After starting in Carcassonne, riders face the first hill after 25 kilometres, the 2.4 kilometre Côte de Fanjeaux. An undulating landscape follows until the 71st kilometre where the Côte de Pamiers lays waiting, a climb of 2.4 km at 4.9%.
Col de Portet-d’Aspet
After almost 150 kilometers, the Col de Portet-d’Aspet officially begins. It’s a 2nd category climb with an elevation of 1,069 metres in 5.4 kilometres. The start is quite flat, but that then changes dramatically. After 3 kilometers, the gradient remains above 10% with a max of 11.4%.
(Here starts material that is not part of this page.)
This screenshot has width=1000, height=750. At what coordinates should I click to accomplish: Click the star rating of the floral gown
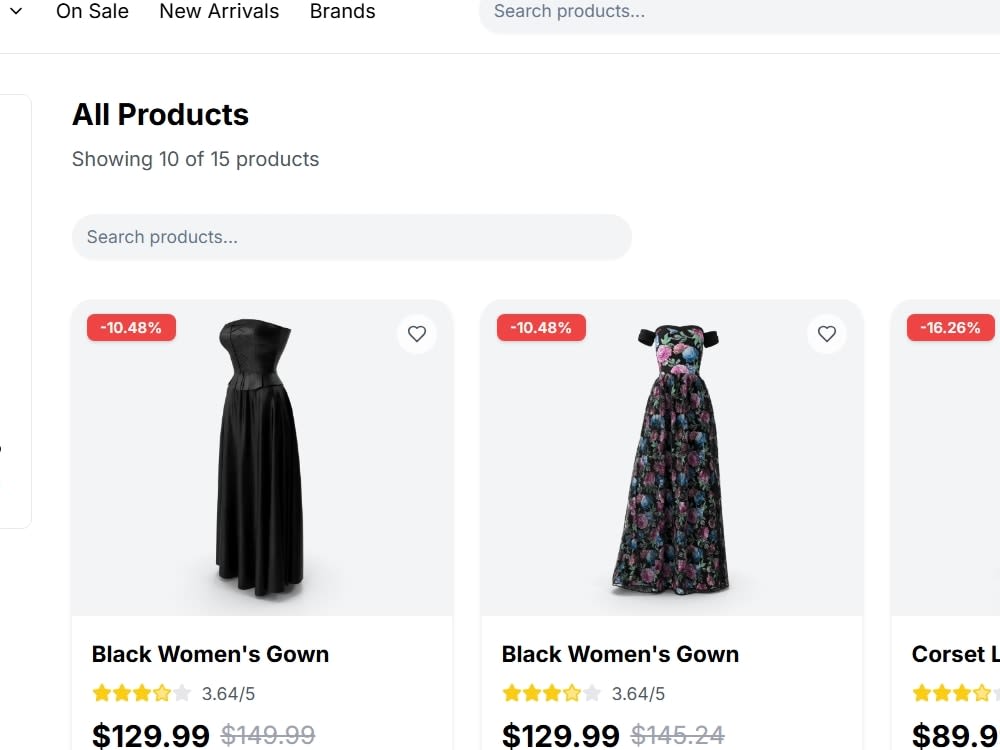pos(552,693)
The memorial at the top is for the 24-year-old Italian Fabio Casartelli, who crashed and died here during the 1995 Tour.
Col des Ares
At 170 kilometres, the riders arrive at the foot of the Col des Ares. The ascent is 6 kilometres long at 5.2%. This climb featured for the first time way back in 1910.
Port de Balès
The final pass of the Port de Bales is a relative newcomer to the Tour. ASO requested the road be paved in 2006 and has used the climb three times since this was done. The Col du Port de Bales is 11.7 kilometers long at 7.7% average and with its steepest kilometres at 10.2%.
2010 saw the famous ‘Chaingate’ incident, when Andy Schleck, in yellow, attacked and then dropped his chain while Contador continued on and took the jersey. That’s water under the bridge obviously, since Schleck is now the official winner of that Tour after Contador’s positive test.
In 2012, Valverde won here from a breakaway. Alexandre Geniez also won a stage here in 2013, albeit in the Vuelta.